#### [Provided text]
[Start of Attachment]
APPSC IIT Bombay
We have been getting requests from fellow student organizations in other institutes to document our journey in setting up a functioning SC/ST Students Cell in IIT Bombay. This article is a brief history of the long struggle APPSC had engaged for the last 8 years.
In September 2014, Aniket Ambhore, a 22 year old fourth year B.Tech student of IIT Bombay, died after falling from a hostel building on the campus at IIT Bombay. The institute framed the incident initially as an accident. Aniket’s parents were not convinced by this explanation. Aniket had taken admission in IIT Bombay under the SC category and had faced derogatory comments in the institute about his academic ability. He was suffering from depression and had stayed home for ten days before going to campus that fateful day when he passed away. It looked like a case of suicide, but one which had resulted out of an ‘atmosphere of discrimination’ on the IIT Bombay campus which severely affects the mental state and motivation of the reserved category students. Despite being neck deep in grief, the parents prepared testimony of the problems they faced when seeking guidance and support from IIT Bombay for Aniket. In it they wrote about the insensitive attitude of faculty members relating to Aniket’s identity as a ‘category student’, the lack of communication from the institute about Aniket’s academic performance, the problems with the academic rehabilitation programme, and the general atmosphere in IIT Bombay campus where reservations are equated with lack of merit. In November 2014, they wrote to the Director of the institute sharing this testimony and requesting him to set up a committee to inquire into the circumstances of Aniket’s death, the problems faced by students from the SC/ST category and how the institute could address them.
In early 2015, a three-member Committee (henceforth called Suresh Committee) comprising IIT Bombay professors was set-up in response to the letter submitted by Aniket’s parents. The mandate of the Committee was twofold:
- Investigation into facts about Aniket’s poor academic performance and death.
- Examine the institutional provisions available to assist academically weak undergraduate students, particularly those from reserved category. And provide recommendations to improve these institutional measures.
In April 2015, a few students and faculty members who came to know about the parents’ testimony and the formation of the Suresh Committee met the Committee members. They expressed the need to have on the Committee, at least one “external member”—an individual who is not from IIT Bombay and who has significant experience in working with issues of human rights, institutional reforms and caste-equity. It further suggested the setting up of SC/ST and Women’s Cell offices in the Main Building, and holding sensitization and training programs on caste discrimination for students, faculty members, administration staff and other workers on campus. They strongly urged the Committee members to widely advertise its existence and be approachable to any persons who wish to depose before the Committee on the particular “case” of Aniket Ambhore as well as on the experience and practices of caste operating on campus. However, the administration did not inform the wider IIT Bombay community about the Committee through its internal webmail, thereby foreclosing an opportunity to take note of the experiences of students and researchers who have faced caste-based discrimination and stigma in the institute.
[End of Attachment]
#### [Tasks for this exercise]
• A. From the APPSC history above, list every problem that Aniket's parents wrote about in their testimony.
• B. Does each statement agree with the APPSC history? Answer yes or no for each, and quote the words that decide it.
(i) Aniket Ambhore was a third-year B.Tech student.
(ii) The Suresh Committee had three members drawn from IIT Bombay professors.
(iii) The administration told the wider IIT Bombay community about the Committee through its internal webmail.
• C. Carry on the APPSC history from the point where it stops.
The data that follow come from a separate source and are unrelated to the APPSC history above.

#### [Dataset]
[Start of Attachment]
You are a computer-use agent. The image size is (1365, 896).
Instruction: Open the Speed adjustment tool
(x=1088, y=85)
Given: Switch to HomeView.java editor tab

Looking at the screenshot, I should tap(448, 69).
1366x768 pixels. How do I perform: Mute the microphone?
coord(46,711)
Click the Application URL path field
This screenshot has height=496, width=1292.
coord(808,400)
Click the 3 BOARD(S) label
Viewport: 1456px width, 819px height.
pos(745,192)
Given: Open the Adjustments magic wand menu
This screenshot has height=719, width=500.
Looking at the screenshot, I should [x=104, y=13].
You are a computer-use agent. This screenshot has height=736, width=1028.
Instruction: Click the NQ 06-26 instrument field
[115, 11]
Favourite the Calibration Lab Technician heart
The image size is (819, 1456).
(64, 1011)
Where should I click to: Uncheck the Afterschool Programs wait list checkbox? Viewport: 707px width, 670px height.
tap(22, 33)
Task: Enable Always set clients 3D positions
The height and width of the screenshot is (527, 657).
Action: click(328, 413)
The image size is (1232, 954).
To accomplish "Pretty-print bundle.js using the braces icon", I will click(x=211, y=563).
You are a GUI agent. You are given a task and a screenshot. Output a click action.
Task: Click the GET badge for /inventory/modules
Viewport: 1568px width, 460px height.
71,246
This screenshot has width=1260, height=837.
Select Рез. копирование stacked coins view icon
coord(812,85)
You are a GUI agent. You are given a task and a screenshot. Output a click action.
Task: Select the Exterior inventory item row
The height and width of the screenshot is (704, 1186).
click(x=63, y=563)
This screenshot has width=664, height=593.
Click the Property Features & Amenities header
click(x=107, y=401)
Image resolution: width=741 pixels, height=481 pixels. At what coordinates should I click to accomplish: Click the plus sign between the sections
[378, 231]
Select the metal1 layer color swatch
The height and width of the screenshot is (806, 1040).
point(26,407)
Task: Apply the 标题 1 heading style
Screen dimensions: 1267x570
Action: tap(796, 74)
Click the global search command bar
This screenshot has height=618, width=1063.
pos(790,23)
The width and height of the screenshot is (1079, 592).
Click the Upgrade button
[End of Attachment]
#### [Results of the tasks]
• A.
1. The insensitive attitude of faculty members relating to Aniket's identity as a "category student"
2. The lack of communication from the institute about Aniket's academic performance
3. The problems with the academic rehabilitation programme
4. The general atmosphere in the IIT Bombay campus where reservations are equated with lack of merit

• B.
(i) No: "a 22 year old fourth year B.Tech student of IIT Bombay"
(ii) Yes: "a three-member Committee (henceforth called Suresh Committee) comprising IIT Bombay professors"
(iii) No: "the administration did not inform the wider IIT Bombay community about the Committee through its internal webmail"

• C.
Meanwhile, in May 2015, APSC (Ambedkar Periyar Study Circle) IIT Madras was banned by then HRD minister Smriti Irani. In response, massive protests were happening across the country. Students in IIT Bombay who were fighting to obtain justice for Aniket Ambhore decided to form Ambedkar Periyar Phule Study Circle (henceforth APPSC).
The Suresh Committee submitted its report to the institute in March 2016. In the report, the Committee maintained that Aniket’s difficulties could not be traced to a caste-based or anti-reservation environment at IIT Bombay. Instead, they were traced to the “internal contradictions” he was battling with. It further asserted “the Institute and its official organs do not, overtly or subtly, discriminate in any way,” even though it admitted “a possibility that the students entering through SC/ST quota could face difficulties in the hostels and the departments because of the hardened attitudes against the reservation policy of the government, which could add to or even result in, difficulties in coping with the academic pressures.” They acknowledged that there were many deficiencies in the way academically challenged students are supported at IIT Bombay and these may be more acutely felt by SC/ST students. Some of the shortcomings noted were – despite the nearly three-fold increase in SC/ST population, there is still only one SC/ST coordinator with no office or support staff, there is a lack of coordination among the different arms of the support system for academically weak students, the mentorship programme leaves much to be desired, there is a dearth of awareness of the existing support programmes even among faculty and a lack of no periodical evaluation to make these programmes better. It made a series of recommendations relating to improving the academic support systems for weak students. With regard to specifically supporting SC/ST students, it recommended the setting up of a “Diversity Cell” which would serve as an umbrella Cell for “SC/ST students, women students, international students, differently-abled students”, appointing a faculty-in-charge for the SC/ST unit under the Diversity Cell, having a faculty advisor for the SC/ST students at the departmental level, conducting periodic assessment of academic records of SC/ST students and intervening in a timely manner in case of emerging problems, fair representation of SC/ST students among student mentors, measures to sensitize faculty members about the problems of weaker students and of those belonging to reserved categories, etc.
The parents, in a letter to the Director, expressed their disappointment with the Committee’s report for it tried to shift the blame towards Aniket and them without properly acknowledging how biased and unprepared the institute is to deal with problems of scheduled category students and those not performing up to its expectations academically. They were also dismayed that no action was recommended against the professor who had made casteist comments to Aniket. According to them, there was a problem with the nature of the Committee itself, since all members of the Committee were IIT professors who had not done any study on the realities of caste.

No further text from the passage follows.